#### Directives
1 - Answer these about the forum thread on Mary's perpetual virginity:
(a) Whose position does the person who starts the thread most want to hear?
(b) Which belief does the first reply say all of Nicene Christianity accepts?
(c) Which two teachings does the last reply say Protestant groups deny?
2 - Carry on the forum thread on Mary's perpetual virginity from where it stops.

#### Document segment
:::

The Virginity of Mary - Protestant positions

I was wondering what Protestant positions on the forum are regarding the Perpetual Virginity. It seems the obvious interpretation given, among other things, the facts that Mary was with child by the Holy Spirit, and she expressed surprise when she was told she would bear a child. I’m particularly interested in @JonNC 's position, as Luther had extremely high opinions on the Blessed Mother.
PS. Please try to stay on topic. I know it’s tempting for both Catholics and Protestants to get onto other Marian doctrines, but unless it’s directly related, just start a new thread.

I think it is pretty much universally accepted among traditional mainline Protestantism that Mary was a virgin when she conceived Christ. All of Nicene Christianity accepts this. With regard to the Perpetual Virginity of Mary the majority of Protestants would reject this as a dogma of the Church, primarily because there are several places in scripture that lend very strong credence that this was not the case, and that Mary and Joseph were involved in a normal marriage which included intimacy. There would be a relatively small minority of Protestants that hold to the Perpetual virginity based on tradition. That being said, I know of no Protestant communion that takes a dogmatic stance on the Perpetual Virginity (for or against).


All mainstream and most a bit off kilter Protestant groups teach the Virgin Birth.

They deny the Immaculate Conception and the Perpetual Virginity. They believe that Mary was a sinner like the rest of us and that she had children with Joseph after Jesus was born.

:::

#### Raw data
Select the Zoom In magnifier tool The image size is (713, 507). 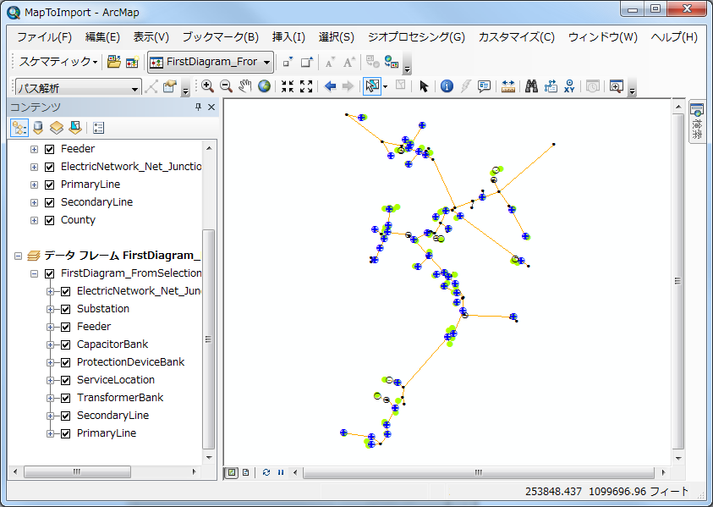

:::

#### Per-task outputs
1 -
(a) @JonNC's position.
(b) That Mary was a virgin when she conceived Christ.
(c) The Immaculate Conception and the Perpetual Virginity.

2 -
My superficial impression confirms what @Hodos says. From my distant recollections of the Church of England, the Incarnation and the Virgin Birth are accepted exactly as they are in the Catholic Church, and “the Lord’s brethren” are not the offspring of Joseph and Mary. They are either cousins or Joseph’s children by an earlier marriage, but which of the two doesn’t matter. Apart from that, the subject simply isn’t talked about. As far as I can tell, Anglicans aren’t required to hold any specific view on the subject of the Perpetual Virginity, either for or against. And the same is true of the Assumption.


I presume you are referring to the mentions of “the Lord’s brethren” and the place where it said that Joseph “knew not Mary until she had borne a son?”

Interesting! I knew about the mainstream ideas, but I didn’t realize Anglicans were that similar (although I have heard of Anglo-Catholics). Actually, I’m more looking for rationale.

@Hodos summarized this well.

She was surprised because she was a virgin. She was a virgin because she was pledged to be married to Joseph but not yet fully married. The fact that she was a virgin when she conceived and gave birth to Jesus does not rule out her having marital relations with Joseph during their marriage. Maybe they never did, but most Protestants don’t feel the need to make her perpetual virginity a doctrine.


Without exception ALL the founding fathers of Protestantism declared the perpetual virginity of Mary.

Thank you for the invitation.

First, let me say that belief in the perpetual virginity of Mary is not doctrine, not an article of faith in the Lutheran tradition.

That said, Lutheran theologians from the Reformation era to Walther affirm it, and I see no reason to disagree with them in their concurrence with the historic teaching of the Church.
From the confessions:

[24]]( On account of this personal union and communion of the natures, Mary, the most blessed Virgin, bore not a mere man, but, as the angel [Gabriel] testifies, such a man as is truly the Son of the most high God, who showed His divine majesty even in His mother’s womb, inasmuch as He was born of a virgin, with her virginity inviolate. Therefore she is truly the mother of God, and nevertheless remained a virgin.

The bold print is mine, but here we see under the appropriate heading, “The Person of Christ”, how important this is to even the second generation of Lutheran reformers.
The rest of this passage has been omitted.